(Provided entries)

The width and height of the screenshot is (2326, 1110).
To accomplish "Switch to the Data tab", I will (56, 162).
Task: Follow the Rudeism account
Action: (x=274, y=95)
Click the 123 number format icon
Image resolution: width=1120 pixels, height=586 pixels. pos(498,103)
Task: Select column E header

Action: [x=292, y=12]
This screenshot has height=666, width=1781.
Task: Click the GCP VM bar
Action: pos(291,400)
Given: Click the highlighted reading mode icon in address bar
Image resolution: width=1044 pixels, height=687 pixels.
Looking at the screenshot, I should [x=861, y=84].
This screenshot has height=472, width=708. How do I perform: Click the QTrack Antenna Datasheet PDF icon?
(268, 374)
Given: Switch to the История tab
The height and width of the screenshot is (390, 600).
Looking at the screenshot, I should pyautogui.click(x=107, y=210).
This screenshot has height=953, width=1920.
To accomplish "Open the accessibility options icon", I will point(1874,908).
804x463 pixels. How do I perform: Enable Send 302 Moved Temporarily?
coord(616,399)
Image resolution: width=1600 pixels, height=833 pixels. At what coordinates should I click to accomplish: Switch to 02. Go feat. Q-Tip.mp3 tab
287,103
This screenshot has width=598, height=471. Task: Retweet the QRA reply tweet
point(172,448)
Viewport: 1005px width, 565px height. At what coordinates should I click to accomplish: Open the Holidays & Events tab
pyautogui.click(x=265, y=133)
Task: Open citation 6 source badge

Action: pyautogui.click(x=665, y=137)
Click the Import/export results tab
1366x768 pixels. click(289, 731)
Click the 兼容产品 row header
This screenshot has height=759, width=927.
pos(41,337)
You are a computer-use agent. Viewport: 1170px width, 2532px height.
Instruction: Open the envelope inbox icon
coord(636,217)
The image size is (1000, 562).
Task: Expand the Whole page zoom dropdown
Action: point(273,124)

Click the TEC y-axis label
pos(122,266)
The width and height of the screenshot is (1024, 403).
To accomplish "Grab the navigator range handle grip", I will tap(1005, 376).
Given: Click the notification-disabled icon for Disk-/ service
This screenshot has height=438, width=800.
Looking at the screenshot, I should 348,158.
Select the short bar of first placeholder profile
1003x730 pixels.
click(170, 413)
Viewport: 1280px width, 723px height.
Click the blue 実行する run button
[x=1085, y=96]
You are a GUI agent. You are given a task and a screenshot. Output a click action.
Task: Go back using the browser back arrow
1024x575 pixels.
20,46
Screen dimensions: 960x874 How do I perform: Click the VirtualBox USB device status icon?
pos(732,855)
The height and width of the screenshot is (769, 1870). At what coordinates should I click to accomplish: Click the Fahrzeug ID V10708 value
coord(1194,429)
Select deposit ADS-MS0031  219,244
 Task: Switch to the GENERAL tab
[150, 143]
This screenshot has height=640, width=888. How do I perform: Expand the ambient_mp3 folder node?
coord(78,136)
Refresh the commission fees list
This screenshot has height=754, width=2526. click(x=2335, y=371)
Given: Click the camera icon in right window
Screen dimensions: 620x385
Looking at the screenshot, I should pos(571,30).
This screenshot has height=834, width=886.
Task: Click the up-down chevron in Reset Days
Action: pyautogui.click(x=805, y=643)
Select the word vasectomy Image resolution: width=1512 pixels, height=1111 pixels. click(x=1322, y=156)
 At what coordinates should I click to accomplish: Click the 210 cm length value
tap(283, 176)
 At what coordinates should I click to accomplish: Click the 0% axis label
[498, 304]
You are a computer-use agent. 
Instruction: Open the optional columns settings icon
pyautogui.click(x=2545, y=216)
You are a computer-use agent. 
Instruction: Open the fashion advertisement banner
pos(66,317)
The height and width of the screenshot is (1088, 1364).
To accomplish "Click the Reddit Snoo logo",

(End Provided entries)

• **Task statement**
Your answer should consist of all lines above that include the string "agent".

• **Your solution**
You are a computer-use agent. Viewport: 1170px width, 2532px height.
You are a GUI agent. You are given a task and a screenshot. Output a click action.
You are a computer-use agent. 
You are a computer-use agent. 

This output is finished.